Task goal → Within the records below, reproduce without change the lines from the line that has "The image size is (612, 721)." through the line that has "This screenshot has width=550, height=426.", and only those.

[Saved data entries]
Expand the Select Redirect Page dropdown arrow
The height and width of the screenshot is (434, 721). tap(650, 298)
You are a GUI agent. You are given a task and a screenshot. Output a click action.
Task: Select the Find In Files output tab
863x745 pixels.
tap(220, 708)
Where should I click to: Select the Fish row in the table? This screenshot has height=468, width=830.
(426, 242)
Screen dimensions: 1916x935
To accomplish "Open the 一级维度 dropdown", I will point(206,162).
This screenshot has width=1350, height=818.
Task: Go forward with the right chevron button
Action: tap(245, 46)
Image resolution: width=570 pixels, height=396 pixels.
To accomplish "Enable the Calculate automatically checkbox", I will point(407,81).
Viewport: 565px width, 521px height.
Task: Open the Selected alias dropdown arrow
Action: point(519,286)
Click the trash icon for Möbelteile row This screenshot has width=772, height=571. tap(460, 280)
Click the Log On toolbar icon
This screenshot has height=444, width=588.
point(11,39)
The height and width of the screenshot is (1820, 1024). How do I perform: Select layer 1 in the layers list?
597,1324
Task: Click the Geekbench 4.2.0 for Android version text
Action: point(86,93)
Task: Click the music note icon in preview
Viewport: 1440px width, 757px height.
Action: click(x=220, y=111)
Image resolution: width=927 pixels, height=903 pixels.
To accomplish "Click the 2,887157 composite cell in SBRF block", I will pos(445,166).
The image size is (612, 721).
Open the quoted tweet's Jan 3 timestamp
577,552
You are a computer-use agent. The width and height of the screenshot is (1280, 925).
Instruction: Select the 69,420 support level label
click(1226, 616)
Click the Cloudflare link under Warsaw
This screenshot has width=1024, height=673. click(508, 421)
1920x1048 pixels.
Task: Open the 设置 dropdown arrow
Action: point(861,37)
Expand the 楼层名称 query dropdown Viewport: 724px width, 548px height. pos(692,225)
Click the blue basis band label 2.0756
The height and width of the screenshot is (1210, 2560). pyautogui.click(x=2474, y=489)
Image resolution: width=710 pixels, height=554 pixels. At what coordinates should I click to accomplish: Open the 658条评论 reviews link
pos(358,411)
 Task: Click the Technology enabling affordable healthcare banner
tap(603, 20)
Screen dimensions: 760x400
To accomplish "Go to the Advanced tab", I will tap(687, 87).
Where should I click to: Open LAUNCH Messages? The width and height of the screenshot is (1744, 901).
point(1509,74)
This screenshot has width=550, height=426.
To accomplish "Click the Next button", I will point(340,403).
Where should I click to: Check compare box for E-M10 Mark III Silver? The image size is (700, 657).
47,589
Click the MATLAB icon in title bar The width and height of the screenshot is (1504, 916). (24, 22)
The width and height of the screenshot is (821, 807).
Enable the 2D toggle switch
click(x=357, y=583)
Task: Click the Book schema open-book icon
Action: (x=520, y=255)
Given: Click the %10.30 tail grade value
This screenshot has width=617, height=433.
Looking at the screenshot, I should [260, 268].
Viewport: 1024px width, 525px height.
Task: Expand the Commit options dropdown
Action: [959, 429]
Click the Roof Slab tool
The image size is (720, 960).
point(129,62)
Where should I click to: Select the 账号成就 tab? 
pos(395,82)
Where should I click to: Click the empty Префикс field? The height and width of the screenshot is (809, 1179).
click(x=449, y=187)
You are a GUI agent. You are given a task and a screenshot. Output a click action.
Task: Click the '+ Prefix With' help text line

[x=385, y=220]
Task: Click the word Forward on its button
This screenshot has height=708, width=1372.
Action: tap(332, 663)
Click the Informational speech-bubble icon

Response area →
The image size is (612, 721).
Open the quoted tweet's Jan 3 timestamp
577,552
You are a computer-use agent. The width and height of the screenshot is (1280, 925).
Instruction: Select the 69,420 support level label
click(1226, 616)
Click the Cloudflare link under Warsaw
This screenshot has width=1024, height=673. click(508, 421)
1920x1048 pixels.
Task: Open the 设置 dropdown arrow
Action: point(861,37)
Expand the 楼层名称 query dropdown Viewport: 724px width, 548px height. pos(692,225)
Click the blue basis band label 2.0756
The height and width of the screenshot is (1210, 2560). pyautogui.click(x=2474, y=489)
Image resolution: width=710 pixels, height=554 pixels. At what coordinates should I click to accomplish: Open the 658条评论 reviews link
pos(358,411)
 Task: Click the Technology enabling affordable healthcare banner
tap(603, 20)
Screen dimensions: 760x400
To accomplish "Go to the Advanced tab", I will tap(687, 87).
Where should I click to: Open LAUNCH Messages? The width and height of the screenshot is (1744, 901).
point(1509,74)
This screenshot has width=550, height=426.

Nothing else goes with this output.